PROVIDED PASSAGE:
----
Skip to content

open

Open

Bases: AbsoluteObjectState, BooleanState

Source code in object_states/open.py
class Open(AbsoluteObjectState, BooleanState):
    def _get_value(self):
        both_sides, relevant_joints, joint_directions = _get_relevant_joints(self.obj)
        if not relevant_joints:
            return False

        # The "sides" variable is used to check open/closed state for objects whose joints can switch
        # positions. These objects are annotated with the both_sides annotation and the idea is that switching
        # the directions of *all* of the joints results in a similarly valid checkable state. As a result, to check
        # each "side", we multiply *all* of the joint directions with the coefficient belonging to that side, which
        # may be 1 or -1.
        sides = [1, -1] if both_sides else [1]

        sides_openness = []
        for side in sides:
            # Compute a boolean openness state for each joint by comparing positions to thresholds.
            joint_thresholds = (
                _compute_joint_threshold(joint, joint_direction * side)
                for joint, joint_direction in zip(relevant_joints, joint_directions)
            )
            joint_positions = [joint.get_state()[0] for joint in relevant_joints]
            joint_openness = (
                _is_in_range(position, threshold, open_end)
                for position, (threshold, open_end, closed_end) in zip(joint_positions, joint_thresholds)
            )

            # Looking from this side, the object is open if any of its joints is open.
            sides_openness.append(any(joint_openness))

        # The object is open only if it's open from all of its sides.
        return all(sides_openness)

    def _set_value(self, new_value, fully=False):
        """
        Set the openness state, either to a random joint position satisfying the new value, or fully open/closed.

        @param new_value: bool value for the openness state of the object.
        @param fully: whether the object should be fully opened/closed (e.g. all relevant joints to 0/1).
        @return: bool indicating setter success. Failure may happen due to unannotated objects.
        """
        both_sides, relevant_joints, joint_directions = _get_relevant_joints(self.obj)
        if not relevant_joints:
            return False

        # The "sides" variable is used to check open/closed state for objects whose joints can switch
        # positions. These objects are annotated with the both_sides annotation and the idea is that switching
        # the directions of *all* of the joints results in a similarly valid checkable state. We want our object to be
        # open from *both* of the two sides, and I was too lazy to implement the logic for this without rejection
        # sampling, so that's what we do.
----
GIVEN PROBLEM A:
Reproduce the part of the Open object state code from "for position, (threshold, open_end, closed_end)" to "or fully open/closed.".
GIVEN PROBLEM B:
In the Open object state code, which two classes does Open inherit from?
Please note that the listing that follows isn't needed.

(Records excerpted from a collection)
----
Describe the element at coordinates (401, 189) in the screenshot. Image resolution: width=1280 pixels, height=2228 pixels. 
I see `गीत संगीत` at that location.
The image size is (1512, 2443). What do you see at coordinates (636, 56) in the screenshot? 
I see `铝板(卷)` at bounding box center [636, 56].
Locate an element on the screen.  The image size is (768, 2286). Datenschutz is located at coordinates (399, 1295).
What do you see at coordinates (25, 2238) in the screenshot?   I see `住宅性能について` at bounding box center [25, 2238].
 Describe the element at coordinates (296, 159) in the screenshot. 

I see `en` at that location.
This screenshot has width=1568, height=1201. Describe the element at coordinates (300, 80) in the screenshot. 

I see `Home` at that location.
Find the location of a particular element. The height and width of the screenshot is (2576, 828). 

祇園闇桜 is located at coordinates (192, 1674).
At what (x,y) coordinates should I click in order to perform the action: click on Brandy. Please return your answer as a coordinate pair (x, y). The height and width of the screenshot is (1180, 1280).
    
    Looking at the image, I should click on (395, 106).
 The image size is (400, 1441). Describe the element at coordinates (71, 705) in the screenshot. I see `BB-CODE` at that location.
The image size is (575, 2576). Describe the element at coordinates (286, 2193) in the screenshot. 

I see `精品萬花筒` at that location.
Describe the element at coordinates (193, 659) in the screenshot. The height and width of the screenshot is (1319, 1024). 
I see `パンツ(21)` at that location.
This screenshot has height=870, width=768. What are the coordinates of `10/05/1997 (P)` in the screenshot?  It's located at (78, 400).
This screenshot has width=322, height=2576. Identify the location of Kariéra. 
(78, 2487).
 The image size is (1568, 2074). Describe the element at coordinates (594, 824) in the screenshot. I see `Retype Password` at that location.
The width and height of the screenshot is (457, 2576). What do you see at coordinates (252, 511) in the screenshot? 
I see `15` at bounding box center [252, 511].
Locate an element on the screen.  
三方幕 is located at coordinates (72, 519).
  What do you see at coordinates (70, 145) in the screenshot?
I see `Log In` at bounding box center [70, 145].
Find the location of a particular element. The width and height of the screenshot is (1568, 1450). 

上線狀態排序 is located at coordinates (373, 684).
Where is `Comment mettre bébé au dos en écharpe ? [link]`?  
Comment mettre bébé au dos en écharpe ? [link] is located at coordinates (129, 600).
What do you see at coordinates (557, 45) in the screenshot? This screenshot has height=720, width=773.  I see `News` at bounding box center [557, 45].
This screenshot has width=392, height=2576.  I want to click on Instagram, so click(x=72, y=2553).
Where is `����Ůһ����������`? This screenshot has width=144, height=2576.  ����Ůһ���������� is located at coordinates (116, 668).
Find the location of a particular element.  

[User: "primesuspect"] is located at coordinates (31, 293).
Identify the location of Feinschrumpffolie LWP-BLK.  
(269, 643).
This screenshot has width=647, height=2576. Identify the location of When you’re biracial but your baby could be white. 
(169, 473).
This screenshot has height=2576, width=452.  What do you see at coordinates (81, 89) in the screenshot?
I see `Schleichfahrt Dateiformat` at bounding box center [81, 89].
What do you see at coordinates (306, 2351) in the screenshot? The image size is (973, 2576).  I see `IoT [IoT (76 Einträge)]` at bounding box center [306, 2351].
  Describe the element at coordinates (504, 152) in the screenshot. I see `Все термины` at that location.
----
FULL SOLUTION A:
for position, (threshold, open_end, closed_end) in zip(joint_positions, joint_thresholds)
            )

            # Looking from this side, the object is open if any of its joints is open.
            sides_openness.append(any(joint_openness))

        # The object is open only if it's open from all of its sides.
        return all(sides_openness)

    def _set_value(self, new_value, fully=False):
        """
        Set the openness state, either to a random joint position satisfying the new value, or fully open/closed.

FULL SOLUTION B:
AbsoluteObjectState and BooleanState